## The problem
The full listing below should be returned without a single change.

────────────────

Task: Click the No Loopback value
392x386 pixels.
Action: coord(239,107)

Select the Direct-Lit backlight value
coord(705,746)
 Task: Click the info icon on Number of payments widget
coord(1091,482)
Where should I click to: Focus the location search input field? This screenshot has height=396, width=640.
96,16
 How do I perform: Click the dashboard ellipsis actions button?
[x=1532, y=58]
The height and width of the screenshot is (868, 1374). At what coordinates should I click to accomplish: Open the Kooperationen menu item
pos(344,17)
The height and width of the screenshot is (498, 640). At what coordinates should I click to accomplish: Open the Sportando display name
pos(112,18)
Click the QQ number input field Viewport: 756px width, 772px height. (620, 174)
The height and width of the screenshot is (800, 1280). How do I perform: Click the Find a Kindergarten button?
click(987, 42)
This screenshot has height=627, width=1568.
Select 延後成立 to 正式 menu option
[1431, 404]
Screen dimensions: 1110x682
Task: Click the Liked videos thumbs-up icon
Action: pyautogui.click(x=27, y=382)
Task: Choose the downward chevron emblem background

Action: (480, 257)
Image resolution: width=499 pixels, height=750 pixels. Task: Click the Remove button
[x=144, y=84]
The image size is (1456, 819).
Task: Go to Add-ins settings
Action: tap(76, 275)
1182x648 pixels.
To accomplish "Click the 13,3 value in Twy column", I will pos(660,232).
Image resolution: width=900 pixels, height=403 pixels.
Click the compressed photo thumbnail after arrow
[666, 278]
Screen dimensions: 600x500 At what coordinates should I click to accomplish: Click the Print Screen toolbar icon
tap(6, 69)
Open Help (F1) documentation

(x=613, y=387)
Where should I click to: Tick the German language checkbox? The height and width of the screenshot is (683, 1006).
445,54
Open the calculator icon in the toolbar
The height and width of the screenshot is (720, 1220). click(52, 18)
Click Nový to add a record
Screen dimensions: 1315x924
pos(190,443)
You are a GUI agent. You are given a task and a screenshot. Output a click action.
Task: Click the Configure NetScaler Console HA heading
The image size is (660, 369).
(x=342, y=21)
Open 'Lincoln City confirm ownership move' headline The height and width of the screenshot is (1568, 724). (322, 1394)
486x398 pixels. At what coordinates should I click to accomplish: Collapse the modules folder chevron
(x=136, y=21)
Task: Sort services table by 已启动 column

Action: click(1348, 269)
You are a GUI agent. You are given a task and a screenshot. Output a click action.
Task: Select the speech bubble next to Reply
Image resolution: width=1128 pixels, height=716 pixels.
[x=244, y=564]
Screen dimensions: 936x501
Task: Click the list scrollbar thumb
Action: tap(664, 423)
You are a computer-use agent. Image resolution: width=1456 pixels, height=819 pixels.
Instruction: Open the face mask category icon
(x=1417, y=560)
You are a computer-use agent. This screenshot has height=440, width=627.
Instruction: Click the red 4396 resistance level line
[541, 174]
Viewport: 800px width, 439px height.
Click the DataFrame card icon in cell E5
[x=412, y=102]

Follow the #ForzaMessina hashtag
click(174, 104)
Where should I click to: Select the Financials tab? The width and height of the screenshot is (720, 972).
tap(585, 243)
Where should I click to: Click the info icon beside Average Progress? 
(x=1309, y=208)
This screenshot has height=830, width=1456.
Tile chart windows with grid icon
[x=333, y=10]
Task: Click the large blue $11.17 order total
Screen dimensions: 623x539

────────────────

## Reply
Task: Click the No Loopback value
392x386 pixels.
Action: coord(239,107)

Select the Direct-Lit backlight value
coord(705,746)
 Task: Click the info icon on Number of payments widget
coord(1091,482)
Where should I click to: Focus the location search input field? This screenshot has height=396, width=640.
96,16
 How do I perform: Click the dashboard ellipsis actions button?
[x=1532, y=58]
The height and width of the screenshot is (868, 1374). At what coordinates should I click to accomplish: Open the Kooperationen menu item
pos(344,17)
The height and width of the screenshot is (498, 640). At what coordinates should I click to accomplish: Open the Sportando display name
pos(112,18)
Click the QQ number input field Viewport: 756px width, 772px height. (620, 174)
The height and width of the screenshot is (800, 1280). How do I perform: Click the Find a Kindergarten button?
click(987, 42)
This screenshot has height=627, width=1568.
Select 延後成立 to 正式 menu option
[1431, 404]
Screen dimensions: 1110x682
Task: Click the Liked videos thumbs-up icon
Action: pyautogui.click(x=27, y=382)
Task: Choose the downward chevron emblem background

Action: (480, 257)
Image resolution: width=499 pixels, height=750 pixels. Task: Click the Remove button
[x=144, y=84]
The image size is (1456, 819).
Task: Go to Add-ins settings
Action: tap(76, 275)
1182x648 pixels.
To accomplish "Click the 13,3 value in Twy column", I will pos(660,232).
Image resolution: width=900 pixels, height=403 pixels.
Click the compressed photo thumbnail after arrow
[666, 278]
Screen dimensions: 600x500 At what coordinates should I click to accomplish: Click the Print Screen toolbar icon
tap(6, 69)
Open Help (F1) documentation

(x=613, y=387)
Where should I click to: Tick the German language checkbox? The height and width of the screenshot is (683, 1006).
445,54
Open the calculator icon in the toolbar
The height and width of the screenshot is (720, 1220). click(52, 18)
Click Nový to add a record
Screen dimensions: 1315x924
pos(190,443)
You are a GUI agent. You are given a task and a screenshot. Output a click action.
Task: Click the Configure NetScaler Console HA heading
The image size is (660, 369).
(x=342, y=21)
Open 'Lincoln City confirm ownership move' headline The height and width of the screenshot is (1568, 724). (322, 1394)
486x398 pixels. At what coordinates should I click to accomplish: Collapse the modules folder chevron
(x=136, y=21)
Task: Sort services table by 已启动 column

Action: click(1348, 269)
You are a GUI agent. You are given a task and a screenshot. Output a click action.
Task: Select the speech bubble next to Reply
Image resolution: width=1128 pixels, height=716 pixels.
[x=244, y=564]
Screen dimensions: 936x501
Task: Click the list scrollbar thumb
Action: tap(664, 423)
You are a computer-use agent. Image resolution: width=1456 pixels, height=819 pixels.
Instruction: Open the face mask category icon
(x=1417, y=560)
You are a computer-use agent. This screenshot has height=440, width=627.
Instruction: Click the red 4396 resistance level line
[541, 174]
Viewport: 800px width, 439px height.
Click the DataFrame card icon in cell E5
[x=412, y=102]

Follow the #ForzaMessina hashtag
click(174, 104)
Where should I click to: Select the Financials tab? The width and height of the screenshot is (720, 972).
tap(585, 243)
Where should I click to: Click the info icon beside Average Progress? 
(x=1309, y=208)
This screenshot has height=830, width=1456.
Tile chart windows with grid icon
[x=333, y=10]
Task: Click the large blue $11.17 order total
Screen dimensions: 623x539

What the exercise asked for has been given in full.